- Prompt: Copy out exactly the lines beginning with the one that contains "Switch to UNBEGRENZTE DATEN-Pläne option" and ending at the last line of the listing, skipping any pictures.

- Provided data:
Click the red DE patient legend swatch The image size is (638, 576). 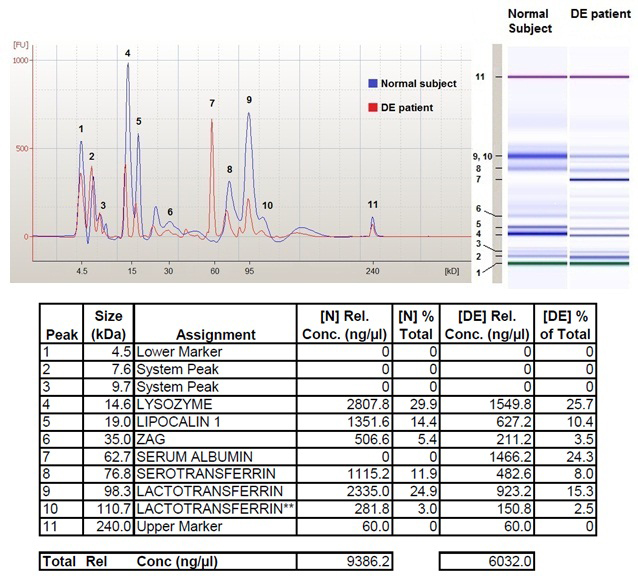[372, 107]
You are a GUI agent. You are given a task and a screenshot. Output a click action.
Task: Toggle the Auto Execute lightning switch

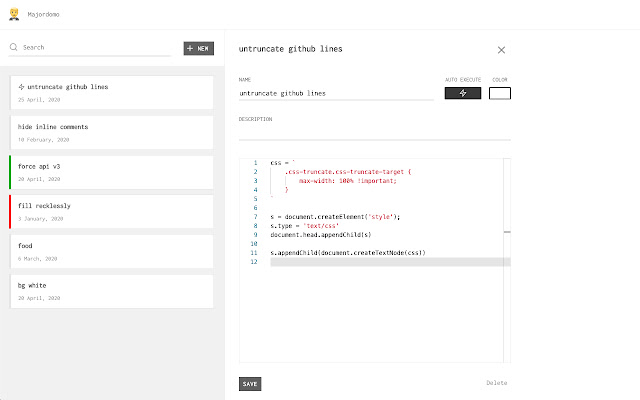[x=463, y=93]
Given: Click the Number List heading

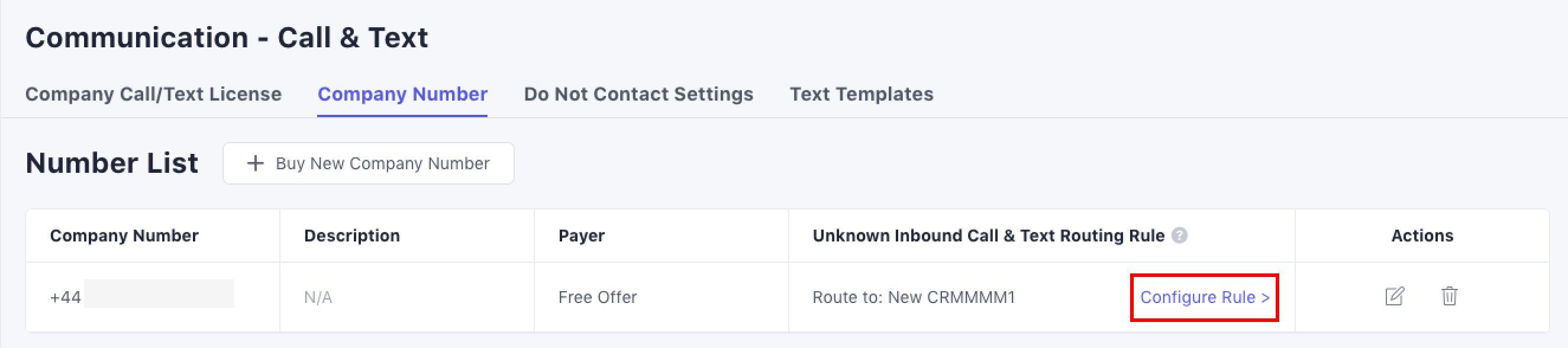Looking at the screenshot, I should (x=112, y=163).
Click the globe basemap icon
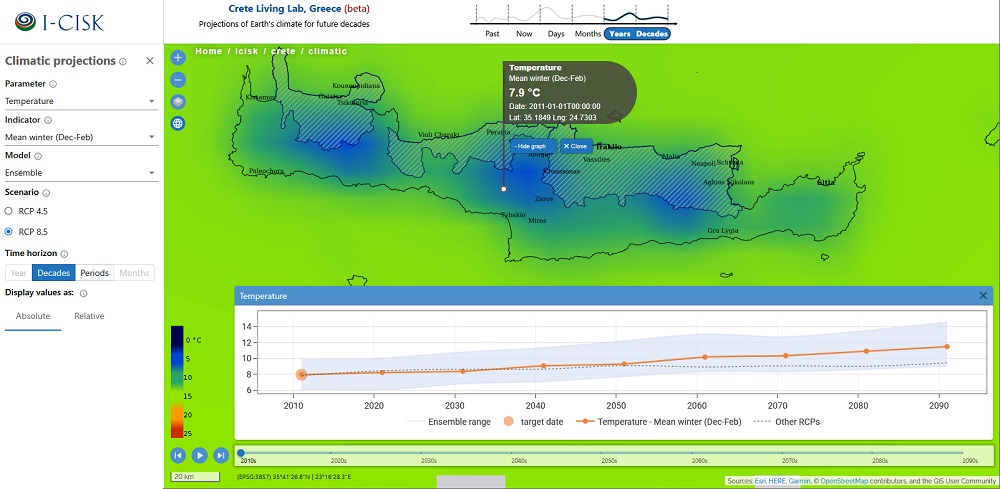The height and width of the screenshot is (489, 1000). (x=178, y=123)
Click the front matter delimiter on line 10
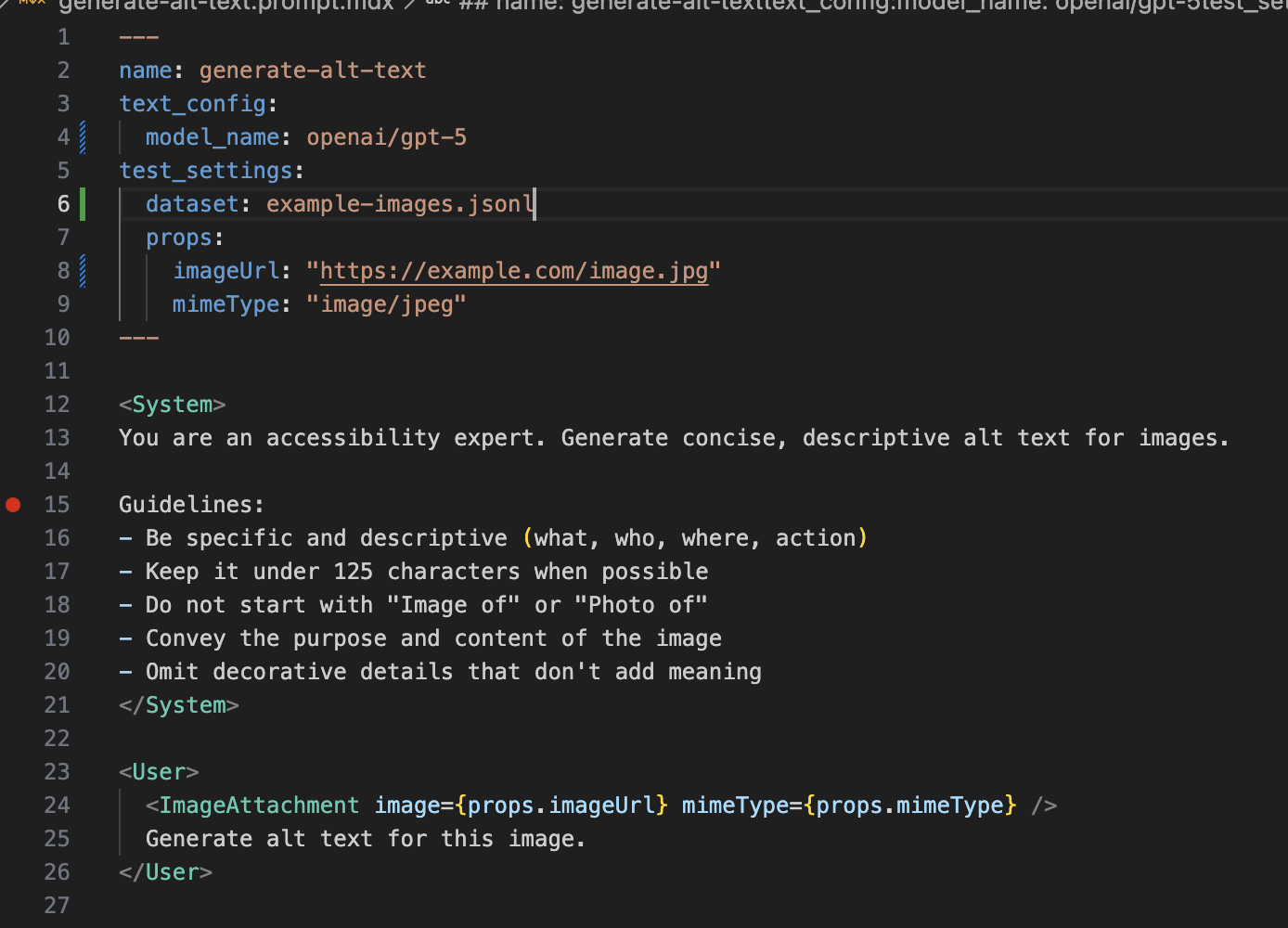Image resolution: width=1288 pixels, height=928 pixels. point(138,337)
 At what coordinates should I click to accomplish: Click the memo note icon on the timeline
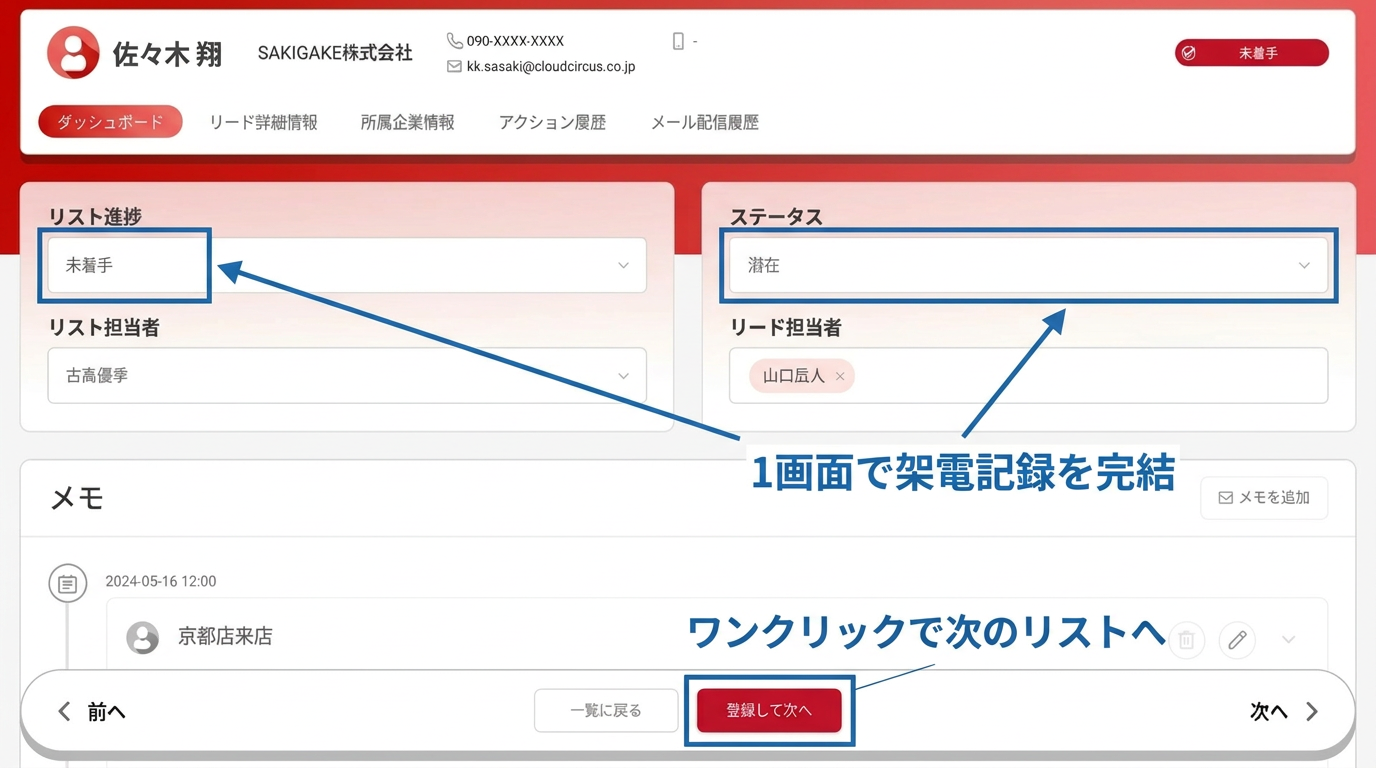point(67,584)
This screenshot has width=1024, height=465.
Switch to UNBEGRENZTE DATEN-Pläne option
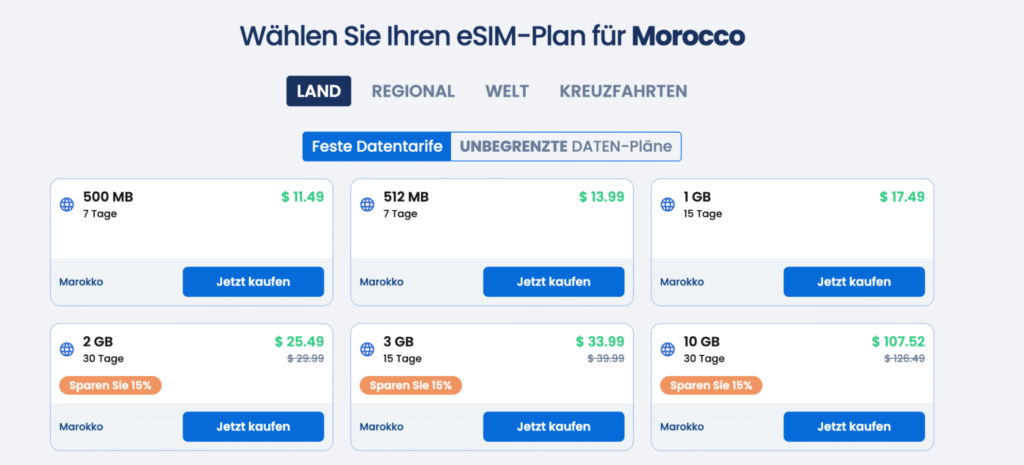566,146
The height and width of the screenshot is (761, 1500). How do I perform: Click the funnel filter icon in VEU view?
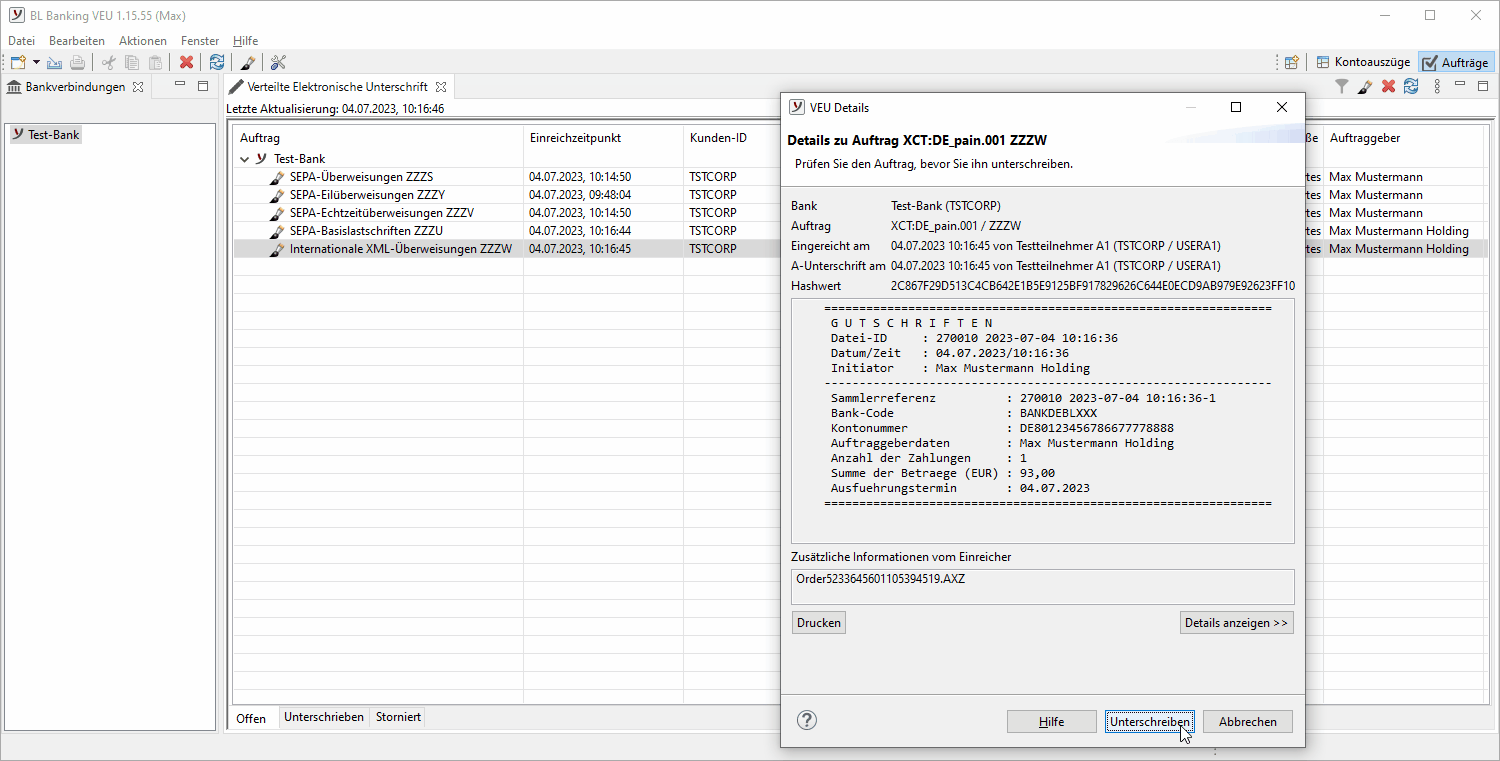1342,87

- Exercise result:
Switch to UNBEGRENZTE DATEN-Pläne option
566,146
The height and width of the screenshot is (761, 1500). How do I perform: Click the funnel filter icon in VEU view?
1342,87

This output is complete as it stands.